RMSE_m3=rmse(resultados_m3$y_real,resultados_m2$y_predict_m3)
print('RMSE Modelo 3',str(RMSE_m3))
## num NaN
## [1] "RMSE Modelo 3"
library(rlang)
library(vctrs)
library(caret)
control <- trainControl(method = "cv", number = 5)
model_cv_1 <- train(peso ~ altura, data = datos_arboles, method = "lm", trControl = control)
print(model_cv_1)
## Linear Regression
##
## 90 samples
## 1 predictor
##
## No pre-processing
## Resampling: Cross-Validated (5 fold)
## Summary of sample sizes: 71, 73, 73, 71, 72
## Resampling results:
##
## RMSE Rsquared MAE
## 4.091055 0.7522999 3.116309
##
## Tuning parameter 'intercept' was held constant at a value of TRUE
control <- trainControl(method = "cv", number = 5)
model_cv_2 <- train(peso ~ diametro, data = datos_arboles, method = "lm", trControl = control)
print(model_cv_2)
## Linear Regression
##
## 90 samples
## 1 predictor
##
## No pre-processing
## Resampling: Cross-Validated (5 fold)
## Summary of sample sizes: 71, 73, 72, 73, 71
## Resampling results:
##
## RMSE Rsquared MAE
## 3.470151 0.8443777 2.854688
##
## Tuning parameter 'intercept' was held constant at a value of TRUE
control <- trainControl(method = "cv", number = 5)
model_cv_3 <- train(peso ~ diametro + altura, data = datos_arboles, method = "lm", trControl = control)
print(model_cv_3)
## Linear Regression
##
## 90 samples
## 2 predictor
##
## No pre-processing
## Resampling: Cross-Validated (5 fold)
## Summary of sample sizes: 72, 72, 73, 72, 71
## Resampling results:
##
## RMSE Rsquared MAE
## 3.667319 0.8366192 2.962462
##
## Tuning parameter 'intercept' was held constant at a value of TRUE
Algunas definiciones de métricas utilizadas se presentan a continuación:
RMSE: La raíz del error cuadrático medio.
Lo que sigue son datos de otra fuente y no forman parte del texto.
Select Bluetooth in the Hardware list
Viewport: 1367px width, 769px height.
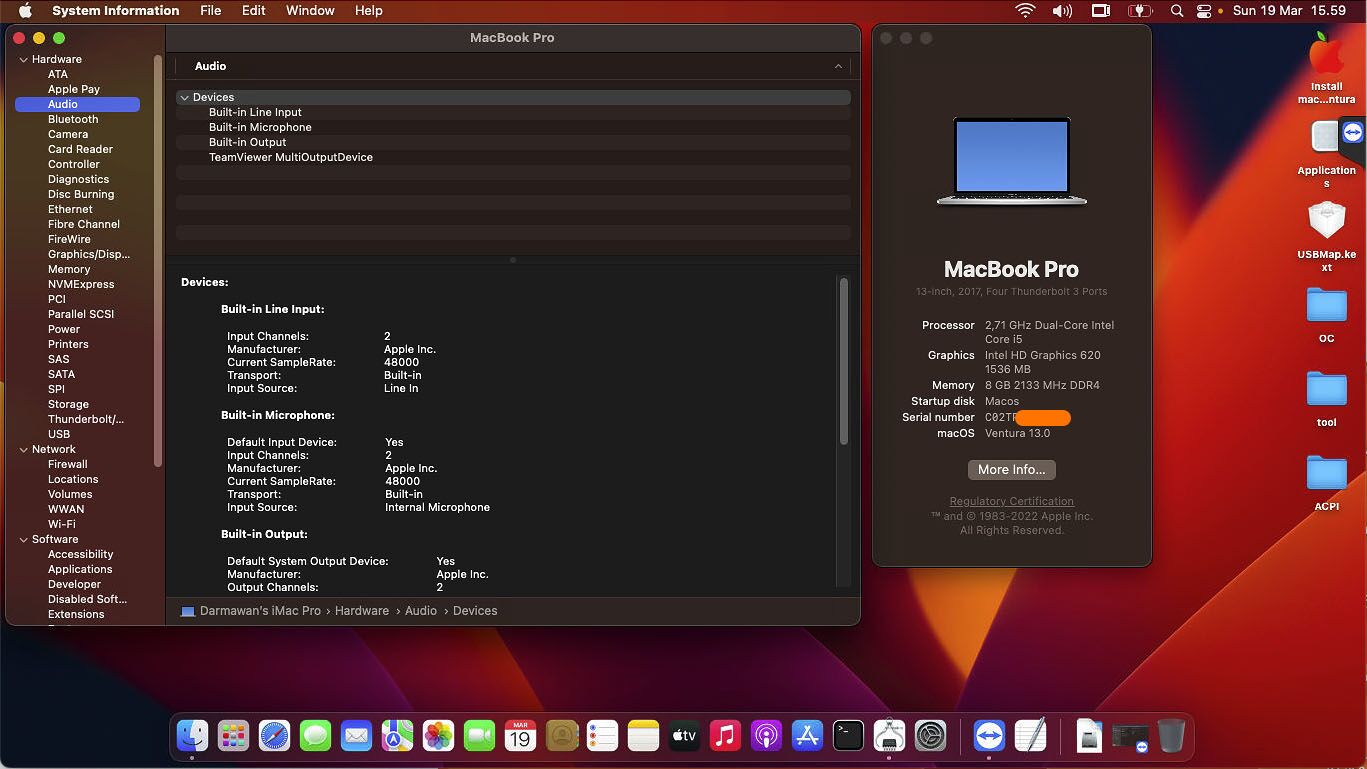pyautogui.click(x=73, y=119)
Esto mide la diferencia promedio entre las predicciones hechas por el modelo y las observaciones reales. Cuanto menor sea el RMSE, más fielmente podrá un modelo predecir las observaciones reales.
Rsquared: Esta es una medida de la correlación entre las predicciones hechas por el modelo y las observaciones reales. Cuanto mayor sea el R-cuadrado, más fielmente podrá un modelo predecir las observaciones reales.
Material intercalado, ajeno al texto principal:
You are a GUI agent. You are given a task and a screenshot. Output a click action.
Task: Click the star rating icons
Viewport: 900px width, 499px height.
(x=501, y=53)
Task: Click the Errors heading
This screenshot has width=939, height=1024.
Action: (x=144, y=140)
MAE: El error absoluto medio. Esta es la diferencia absoluta promedio entre las predicciones hechas por el modelo y las observaciones reales. Cuanto más bajo es el MAE, más cerca puede un modelo predecir las observaciones reales.
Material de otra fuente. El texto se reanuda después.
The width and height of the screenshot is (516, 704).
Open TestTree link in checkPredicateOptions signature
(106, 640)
| num_modelo | modelo | correlaciones | coef_det | betas | mae | rmse | mae_cv | rmse_cv | normalidad | homocedasticidad | autocorrelacion |
|---|---|---|---|---|---|---|---|---|---|---|---|
| Modelo 1 | Altura vs Peso | 0.8582009 | 0.7365088 | Betas Significativos | 13.20260 | 15.88449 | 3.133 | 4.101 | No Cumple | No Cumple | No Cumple |
| Modelo 2 | Diametro vs Peso | 0.9081230 | 0.8246874 | Betas Significativos | 15.65322 | 18.73409 | 2.769 | 3.377 | No Cumple | No Cumple | No Cumple |
| Modelo 3 | Diametro + Altura vs Peso | NaN | 0.8253000 | B_2 No Significativo | 15.17024 | NaN | 2.854 | 3.531 | No Cumple | No Cumple | No Cumple |
A decir verdad, sin cumplimiento de supuestos no me quedaría con ningún modelo de los propuestos anteriormente. Para solucionar este problema se propone hacer algunas transformaciones a la variable respuesta y/o a las variables explicativas. Ahora si observamos los resultados mas desde el punto descriptivo pensariamos que el segundo modelo (diametro vs peso) podrías ser la mejor opción.